WHAT IS NEEDED »
Filter the material below down to the lines containing the word "notifications".

EXERCISE DATA »
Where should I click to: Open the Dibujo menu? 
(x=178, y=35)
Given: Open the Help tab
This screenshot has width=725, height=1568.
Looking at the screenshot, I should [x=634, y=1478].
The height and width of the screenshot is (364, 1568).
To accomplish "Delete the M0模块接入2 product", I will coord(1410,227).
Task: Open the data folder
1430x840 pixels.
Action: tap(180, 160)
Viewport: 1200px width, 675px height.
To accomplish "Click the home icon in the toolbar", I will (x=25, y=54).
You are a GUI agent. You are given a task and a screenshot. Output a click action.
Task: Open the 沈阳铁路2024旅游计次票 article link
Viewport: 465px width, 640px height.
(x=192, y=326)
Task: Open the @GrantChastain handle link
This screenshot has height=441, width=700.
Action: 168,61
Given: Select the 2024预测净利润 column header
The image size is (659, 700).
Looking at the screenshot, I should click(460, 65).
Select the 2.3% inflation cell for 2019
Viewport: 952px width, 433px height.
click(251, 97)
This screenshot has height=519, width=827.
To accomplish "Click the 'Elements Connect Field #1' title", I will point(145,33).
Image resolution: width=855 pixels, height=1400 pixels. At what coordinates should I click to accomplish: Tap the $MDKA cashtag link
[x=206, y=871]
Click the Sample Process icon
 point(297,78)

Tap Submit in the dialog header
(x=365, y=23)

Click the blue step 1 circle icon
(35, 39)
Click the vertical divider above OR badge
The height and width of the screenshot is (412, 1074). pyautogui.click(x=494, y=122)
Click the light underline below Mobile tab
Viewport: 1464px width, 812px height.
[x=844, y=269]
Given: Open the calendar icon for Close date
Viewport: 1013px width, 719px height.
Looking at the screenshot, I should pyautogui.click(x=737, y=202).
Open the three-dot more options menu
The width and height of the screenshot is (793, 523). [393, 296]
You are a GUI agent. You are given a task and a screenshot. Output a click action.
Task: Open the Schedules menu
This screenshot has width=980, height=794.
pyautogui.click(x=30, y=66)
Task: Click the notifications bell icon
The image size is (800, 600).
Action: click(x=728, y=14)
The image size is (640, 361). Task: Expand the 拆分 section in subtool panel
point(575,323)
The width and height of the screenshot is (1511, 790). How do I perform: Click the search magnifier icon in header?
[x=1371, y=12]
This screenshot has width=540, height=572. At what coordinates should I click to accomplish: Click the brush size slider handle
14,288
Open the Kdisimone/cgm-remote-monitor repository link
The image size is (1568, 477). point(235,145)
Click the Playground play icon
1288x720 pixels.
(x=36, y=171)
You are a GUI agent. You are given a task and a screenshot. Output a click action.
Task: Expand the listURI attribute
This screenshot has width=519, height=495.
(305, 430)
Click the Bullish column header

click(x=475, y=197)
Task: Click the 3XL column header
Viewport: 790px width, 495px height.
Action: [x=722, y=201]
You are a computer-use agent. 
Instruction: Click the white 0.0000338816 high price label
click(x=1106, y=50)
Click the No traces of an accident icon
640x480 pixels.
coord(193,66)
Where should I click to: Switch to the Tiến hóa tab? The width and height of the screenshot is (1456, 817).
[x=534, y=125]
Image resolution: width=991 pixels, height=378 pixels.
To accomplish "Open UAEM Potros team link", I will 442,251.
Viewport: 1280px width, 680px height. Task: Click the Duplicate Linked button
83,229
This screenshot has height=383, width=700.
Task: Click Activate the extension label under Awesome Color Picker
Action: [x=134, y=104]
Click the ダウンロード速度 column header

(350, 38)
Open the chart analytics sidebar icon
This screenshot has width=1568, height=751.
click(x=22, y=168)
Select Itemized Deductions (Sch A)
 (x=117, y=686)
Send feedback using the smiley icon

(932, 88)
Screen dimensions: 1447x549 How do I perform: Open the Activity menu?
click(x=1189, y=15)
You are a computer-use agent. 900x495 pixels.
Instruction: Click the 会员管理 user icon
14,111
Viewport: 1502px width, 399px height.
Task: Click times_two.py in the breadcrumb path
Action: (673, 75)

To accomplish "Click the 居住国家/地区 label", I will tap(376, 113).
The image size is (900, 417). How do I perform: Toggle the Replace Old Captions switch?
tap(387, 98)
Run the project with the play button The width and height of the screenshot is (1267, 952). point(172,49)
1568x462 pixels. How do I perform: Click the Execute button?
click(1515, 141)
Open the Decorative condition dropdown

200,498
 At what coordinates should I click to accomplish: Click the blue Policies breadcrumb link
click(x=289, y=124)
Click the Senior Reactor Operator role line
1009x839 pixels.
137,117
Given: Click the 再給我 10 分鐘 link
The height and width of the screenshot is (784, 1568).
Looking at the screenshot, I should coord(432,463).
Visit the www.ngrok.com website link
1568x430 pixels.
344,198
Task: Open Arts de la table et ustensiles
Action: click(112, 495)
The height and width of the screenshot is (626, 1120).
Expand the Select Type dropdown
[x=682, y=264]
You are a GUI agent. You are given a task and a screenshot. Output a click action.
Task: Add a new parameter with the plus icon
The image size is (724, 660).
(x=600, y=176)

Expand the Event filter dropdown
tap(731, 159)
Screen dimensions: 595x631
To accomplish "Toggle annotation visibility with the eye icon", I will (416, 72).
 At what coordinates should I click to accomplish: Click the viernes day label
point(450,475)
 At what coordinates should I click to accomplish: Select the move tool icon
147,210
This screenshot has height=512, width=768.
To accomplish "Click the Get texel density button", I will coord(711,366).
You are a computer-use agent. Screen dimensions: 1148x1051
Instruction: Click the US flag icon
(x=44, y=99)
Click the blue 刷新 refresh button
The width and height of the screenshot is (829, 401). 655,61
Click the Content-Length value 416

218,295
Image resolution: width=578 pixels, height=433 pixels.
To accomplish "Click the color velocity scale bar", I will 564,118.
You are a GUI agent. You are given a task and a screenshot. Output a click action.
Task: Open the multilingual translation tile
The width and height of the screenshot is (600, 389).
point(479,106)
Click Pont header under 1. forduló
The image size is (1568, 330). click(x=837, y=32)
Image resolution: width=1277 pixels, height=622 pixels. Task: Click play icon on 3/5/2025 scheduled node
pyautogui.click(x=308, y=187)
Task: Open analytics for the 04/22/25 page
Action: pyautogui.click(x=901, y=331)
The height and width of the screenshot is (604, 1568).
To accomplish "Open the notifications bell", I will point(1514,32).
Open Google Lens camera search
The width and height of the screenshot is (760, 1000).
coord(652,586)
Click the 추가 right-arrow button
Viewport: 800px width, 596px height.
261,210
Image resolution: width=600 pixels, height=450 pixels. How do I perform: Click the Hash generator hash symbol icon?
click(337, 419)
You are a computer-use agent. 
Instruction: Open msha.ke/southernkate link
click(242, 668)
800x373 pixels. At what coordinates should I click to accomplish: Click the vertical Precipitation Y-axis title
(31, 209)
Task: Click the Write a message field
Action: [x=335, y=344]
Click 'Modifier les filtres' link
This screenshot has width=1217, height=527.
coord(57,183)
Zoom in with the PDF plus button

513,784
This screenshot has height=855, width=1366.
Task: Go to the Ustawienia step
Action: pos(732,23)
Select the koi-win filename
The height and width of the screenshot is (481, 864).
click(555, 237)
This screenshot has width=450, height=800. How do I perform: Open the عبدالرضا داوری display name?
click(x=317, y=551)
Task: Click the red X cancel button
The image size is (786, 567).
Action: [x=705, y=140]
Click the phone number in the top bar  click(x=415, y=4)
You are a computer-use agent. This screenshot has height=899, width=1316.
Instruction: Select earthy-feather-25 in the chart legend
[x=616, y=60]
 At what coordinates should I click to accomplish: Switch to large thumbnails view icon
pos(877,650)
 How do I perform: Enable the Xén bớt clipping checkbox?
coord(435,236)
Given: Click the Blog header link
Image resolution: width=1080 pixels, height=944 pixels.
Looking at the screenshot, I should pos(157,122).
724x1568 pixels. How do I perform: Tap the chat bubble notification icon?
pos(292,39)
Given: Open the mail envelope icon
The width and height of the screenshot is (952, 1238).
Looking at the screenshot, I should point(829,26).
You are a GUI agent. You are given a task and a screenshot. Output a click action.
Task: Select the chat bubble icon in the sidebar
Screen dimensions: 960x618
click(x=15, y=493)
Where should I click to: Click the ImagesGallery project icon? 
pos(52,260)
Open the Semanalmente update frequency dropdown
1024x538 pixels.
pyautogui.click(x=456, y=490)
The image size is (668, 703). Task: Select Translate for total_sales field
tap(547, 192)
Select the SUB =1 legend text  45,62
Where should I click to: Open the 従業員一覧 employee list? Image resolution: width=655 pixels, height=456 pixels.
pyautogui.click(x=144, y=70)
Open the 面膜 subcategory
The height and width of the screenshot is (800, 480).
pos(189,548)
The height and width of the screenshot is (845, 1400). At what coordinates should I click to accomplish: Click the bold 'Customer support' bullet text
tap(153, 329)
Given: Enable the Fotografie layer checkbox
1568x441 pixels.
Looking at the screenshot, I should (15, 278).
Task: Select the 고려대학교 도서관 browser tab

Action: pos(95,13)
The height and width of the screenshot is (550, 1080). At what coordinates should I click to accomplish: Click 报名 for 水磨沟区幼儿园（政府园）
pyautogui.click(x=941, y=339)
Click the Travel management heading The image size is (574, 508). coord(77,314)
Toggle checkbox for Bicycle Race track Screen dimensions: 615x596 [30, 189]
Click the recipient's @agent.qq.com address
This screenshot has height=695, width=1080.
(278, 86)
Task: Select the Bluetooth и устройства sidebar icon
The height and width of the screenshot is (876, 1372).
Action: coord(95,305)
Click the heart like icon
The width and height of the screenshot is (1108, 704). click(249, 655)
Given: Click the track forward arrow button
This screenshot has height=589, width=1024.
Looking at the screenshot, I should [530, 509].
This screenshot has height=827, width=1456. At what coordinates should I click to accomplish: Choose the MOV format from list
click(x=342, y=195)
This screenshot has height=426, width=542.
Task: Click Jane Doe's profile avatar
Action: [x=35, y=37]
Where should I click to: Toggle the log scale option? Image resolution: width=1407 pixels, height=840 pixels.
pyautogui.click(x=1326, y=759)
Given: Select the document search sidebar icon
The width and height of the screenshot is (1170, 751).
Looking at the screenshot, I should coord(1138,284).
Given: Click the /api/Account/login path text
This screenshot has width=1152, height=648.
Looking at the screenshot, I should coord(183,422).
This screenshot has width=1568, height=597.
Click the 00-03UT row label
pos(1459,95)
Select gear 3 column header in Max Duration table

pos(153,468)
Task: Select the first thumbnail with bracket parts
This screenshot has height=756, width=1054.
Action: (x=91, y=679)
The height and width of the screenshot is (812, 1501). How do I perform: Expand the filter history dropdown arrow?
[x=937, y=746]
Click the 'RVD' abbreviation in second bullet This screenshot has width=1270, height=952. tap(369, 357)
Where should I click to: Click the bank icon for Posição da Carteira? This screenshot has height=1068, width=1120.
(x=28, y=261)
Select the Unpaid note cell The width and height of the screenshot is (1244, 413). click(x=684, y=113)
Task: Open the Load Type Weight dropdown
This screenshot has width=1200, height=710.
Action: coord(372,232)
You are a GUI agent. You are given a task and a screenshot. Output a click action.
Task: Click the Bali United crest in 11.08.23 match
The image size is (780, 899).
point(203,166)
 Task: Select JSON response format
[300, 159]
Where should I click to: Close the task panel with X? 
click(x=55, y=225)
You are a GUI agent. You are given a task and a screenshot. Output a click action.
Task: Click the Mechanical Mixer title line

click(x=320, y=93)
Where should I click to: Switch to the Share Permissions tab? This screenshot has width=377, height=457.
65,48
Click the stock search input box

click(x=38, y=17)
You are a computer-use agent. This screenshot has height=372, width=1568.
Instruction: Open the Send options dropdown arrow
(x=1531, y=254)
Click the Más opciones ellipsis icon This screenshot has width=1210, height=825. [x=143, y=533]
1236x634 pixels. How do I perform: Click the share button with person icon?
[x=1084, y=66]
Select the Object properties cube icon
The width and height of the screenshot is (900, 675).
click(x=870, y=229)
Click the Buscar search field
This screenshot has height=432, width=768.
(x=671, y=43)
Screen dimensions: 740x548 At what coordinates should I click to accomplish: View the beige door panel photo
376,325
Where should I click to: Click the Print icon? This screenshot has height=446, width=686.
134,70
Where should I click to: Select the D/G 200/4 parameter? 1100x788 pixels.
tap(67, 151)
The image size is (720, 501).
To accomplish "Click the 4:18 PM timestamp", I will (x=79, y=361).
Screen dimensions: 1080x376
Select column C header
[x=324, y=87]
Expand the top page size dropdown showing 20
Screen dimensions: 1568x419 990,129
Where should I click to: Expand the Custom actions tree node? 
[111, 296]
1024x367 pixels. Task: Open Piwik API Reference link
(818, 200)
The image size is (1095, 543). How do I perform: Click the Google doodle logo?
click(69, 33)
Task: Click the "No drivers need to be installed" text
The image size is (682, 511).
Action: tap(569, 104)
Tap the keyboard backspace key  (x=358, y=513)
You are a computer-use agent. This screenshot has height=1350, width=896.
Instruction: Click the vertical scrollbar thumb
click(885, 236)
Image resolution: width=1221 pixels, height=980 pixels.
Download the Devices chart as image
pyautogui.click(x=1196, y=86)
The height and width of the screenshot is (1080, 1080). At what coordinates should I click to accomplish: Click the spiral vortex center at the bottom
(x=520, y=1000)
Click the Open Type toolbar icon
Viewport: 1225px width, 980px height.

FINAL ANSWER »
Task: Click the notifications bell icon
To accomplish "Open the notifications bell", I will point(1514,32).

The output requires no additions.